Think of the countless hours that team leaders, department heads, and vice presidents devote to supervising the work of others. Most managers are hardworking; the problem doesn’t lie with them. The inefficiency stems from a top-heavy management model that is both cumbersome and costly.

A hierarchy of managers exacts a hefty tax on any organization. This levy comes in several forms. First, managers add overhead, and as an organization grows, the costs of management rise in both absolute and relative terms…

Second, the typical management hierarchy increases the risk of large, calamitous decisions. As decisions get bigger, the ranks of those able to challenge the decision maker get smaller. Hubris, myopia, and naïveté can lead to bad judgment at any level, but the danger is greatest when the decision maker’s power is, for all purposes, uncontestable. Give someone monarchlike authority, and sooner or later there will be a royal screwup. A related problem is that the most powerful managers are the ones furthest from frontline realities. All too often, decisions made on an Olympian peak prove to be unworkable on the ground.

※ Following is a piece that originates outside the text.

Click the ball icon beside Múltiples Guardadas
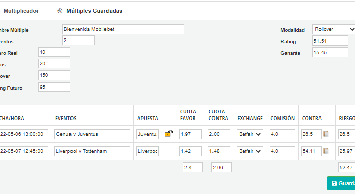The image size is (355, 196). [60, 11]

Third, a multitiered management structure means more approval layers and slower responses. In their eagerness to exercise authority, managers often impede, rather than expedite, decision making. Bias is another sort of tax. In a hierarchy the power to kill or modify a new idea is often vested in a single person, whose parochial interests may skew decisions.

Finally, there’s the cost of tyranny. The problem isn’t the occasional control freak; it’s the hierarchical structure that systematically disempowers lower-level employees. For example, as a consumer you have the freedom to spend $20,000 or more on a new car, but as an employee you probably don’t have the authority to requisition a $500 office chair. Narrow an individual’s scope of authority, and you shrink the incentive to dream, imagine, and contribute.”